Beaux Arts charity, an organization dedicated to supporting the Lowe Art Museum and bringing art to the community, has gone digital due to the Covid-19 pandemic. All programming has been moved online, including their coveted Beaux Arts Festival of Art, now in its 70th year.
The festival— traditionally held on the University of Miami campus— will now be held online via the Beaux Arts website from Jan. 16-17, 2021, in an effort to adhere to social distancing guidelines.
Not only are things changing for festival-goers, they are changing for the artists, too.
Ordinarily, around 100 artists fill out applications and pay a booth fee in hopes of participating. Finalists are then brought to the university’s campus and selected by a juried committee made up of art professionals. Because of the financial impacts of the pandemic, Beaux Arts made the decision to wave the booth fee this year and move the jury process online.
“We know Covid-19 has been very tough for artists,” said Wendy Levitz, co-president of Beaux Arts. “We believe we can provide a service to artists that is still promoting their art while not having to ask them to pay anything additional towards booth fees.”
Artists like Ana Hefco, a local Miami artist who paints ocean scenes using resin on wood, are still eager to participate.
“As sad as I am about not having the chance to participate at the in-person Beaux— which, by the way, has been by far the best and most amazing art show for me— I am very glad to hear about the online version. If I am accepted, I will be more than proud and happy to participate,” she said.
Categories of art include ceramics, watercolor, jewelry, graphics, drawings and oil paintings. Artists from all around the country apply to the festival in hopes of winning some of the $7,000 in prize money.
Exhibition is by invitation only and is limited to artists whose work is of the highest quality.
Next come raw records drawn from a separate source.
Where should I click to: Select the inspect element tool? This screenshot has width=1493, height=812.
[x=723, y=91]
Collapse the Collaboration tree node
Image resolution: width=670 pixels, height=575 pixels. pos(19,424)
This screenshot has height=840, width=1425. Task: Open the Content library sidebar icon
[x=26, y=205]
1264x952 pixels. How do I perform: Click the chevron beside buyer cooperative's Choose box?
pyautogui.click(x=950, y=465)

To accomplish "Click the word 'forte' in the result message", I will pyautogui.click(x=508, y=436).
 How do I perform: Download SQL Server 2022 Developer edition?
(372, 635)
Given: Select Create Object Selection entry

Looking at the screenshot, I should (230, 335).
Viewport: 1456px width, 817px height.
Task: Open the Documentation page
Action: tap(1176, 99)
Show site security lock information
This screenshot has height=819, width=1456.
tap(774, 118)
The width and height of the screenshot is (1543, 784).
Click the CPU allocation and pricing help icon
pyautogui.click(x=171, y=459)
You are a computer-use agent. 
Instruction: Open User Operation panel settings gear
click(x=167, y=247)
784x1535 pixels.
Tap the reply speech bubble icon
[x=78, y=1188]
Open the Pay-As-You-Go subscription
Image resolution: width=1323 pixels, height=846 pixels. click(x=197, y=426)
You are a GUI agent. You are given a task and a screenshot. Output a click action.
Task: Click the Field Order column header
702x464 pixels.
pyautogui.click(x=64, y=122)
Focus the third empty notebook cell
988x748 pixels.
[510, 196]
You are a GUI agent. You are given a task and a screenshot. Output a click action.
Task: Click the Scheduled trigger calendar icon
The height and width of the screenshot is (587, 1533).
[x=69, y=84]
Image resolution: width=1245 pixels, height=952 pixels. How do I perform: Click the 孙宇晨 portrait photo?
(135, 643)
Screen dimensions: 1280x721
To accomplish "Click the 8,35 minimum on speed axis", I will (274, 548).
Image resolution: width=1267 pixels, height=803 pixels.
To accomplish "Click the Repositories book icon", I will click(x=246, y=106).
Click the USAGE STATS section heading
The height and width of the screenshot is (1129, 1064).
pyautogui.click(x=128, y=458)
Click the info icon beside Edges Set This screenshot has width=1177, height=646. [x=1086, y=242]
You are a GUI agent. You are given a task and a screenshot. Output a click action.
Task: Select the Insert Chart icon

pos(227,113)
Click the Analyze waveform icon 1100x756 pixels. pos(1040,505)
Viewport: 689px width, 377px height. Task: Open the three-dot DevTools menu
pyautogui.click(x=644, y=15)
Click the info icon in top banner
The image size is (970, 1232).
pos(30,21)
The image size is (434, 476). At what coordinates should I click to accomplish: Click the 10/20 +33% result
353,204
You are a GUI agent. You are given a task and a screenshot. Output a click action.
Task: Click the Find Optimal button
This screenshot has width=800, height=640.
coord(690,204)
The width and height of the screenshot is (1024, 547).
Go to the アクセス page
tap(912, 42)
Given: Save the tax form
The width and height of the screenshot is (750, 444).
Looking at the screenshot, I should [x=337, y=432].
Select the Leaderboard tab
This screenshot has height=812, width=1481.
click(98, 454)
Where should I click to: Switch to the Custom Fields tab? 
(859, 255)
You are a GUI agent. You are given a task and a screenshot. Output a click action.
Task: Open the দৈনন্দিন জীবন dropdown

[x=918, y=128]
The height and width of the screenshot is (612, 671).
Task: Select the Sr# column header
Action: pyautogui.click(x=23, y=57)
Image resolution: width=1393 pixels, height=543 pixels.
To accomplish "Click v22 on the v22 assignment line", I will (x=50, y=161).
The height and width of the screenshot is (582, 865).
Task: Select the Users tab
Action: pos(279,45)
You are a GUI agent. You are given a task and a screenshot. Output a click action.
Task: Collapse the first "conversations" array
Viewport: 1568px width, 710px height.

Ninety percent of the artist spaces are selected through the jurying process, and the remaining 10 percent goes to the previous year’s winners.
The original jury consists of a panel of local art experts including museum curators, art professors, gallery owners and local artists. But, at the show, winners are decided by a joint, two-judge decision.
The event usually coincides with a student artist showcase at the Lowe Art Museum. But, with the ambiguous nature of the virus, this in-person event is still to be decided.
The hardworking women of Beaux Arts usually kick off the oldest juried art festival in South Florida with the Bare Bones Ball, an informal costume party to kick off the Friday night before the festival begins. This year, the event will be replaced with a digital Sip and Sketch, and members of the community will be invited to join via Zoom.
“The Skip and Sketch will be a virtual celebration of our sisterhood and friendships with the organization. We will learn about wine in the event and the art process by rekindling the flame inside ourselves as our own artist,” said Levitz.
With a dedication to bringing art awareness and education to the community, Beaux Arts moved their “Hands On” program to the virtual world as well. The Hands On program, started in 1987, brings students from Title One elementary schools to the Lowe Art Museum to make art.
Last year, over 700 students were brought through free busses, provided by Beaux Arts, to the children’s pavilion of the Lowe Art Museum. Here, young students were provided an education in the arts through classes. This year, art classes will be done online. Teaching will be live via zoom, and art kits will be sent to the schools and families of students.
Beaux Arts was founded in 1952 by a small group of women and has grown to an organization of over 100 active members and 300 associates. The primary mission of the organization is to “bring arts to the community through its programming.”
Having given over 6 million dollars to the Lowe Art Museum, Beaux Arts is truly committed to the community.
“We work as a team, and we all have one common purpose,” said Michele Reese Granger, co-president alongside Levitz. “We have a free festival where people can come and enjoy art and see amazing artists from all across the country. We take the barrier away by it being free.”
Even though Covid-19 has taken Beaux Arts into a new virtual reality, the organization is still committed to its mission.
“Covid has wreaked havoc on us, but we are savvy, and we can adjust very easily and still make lemonade out of lemons,” Levitz said.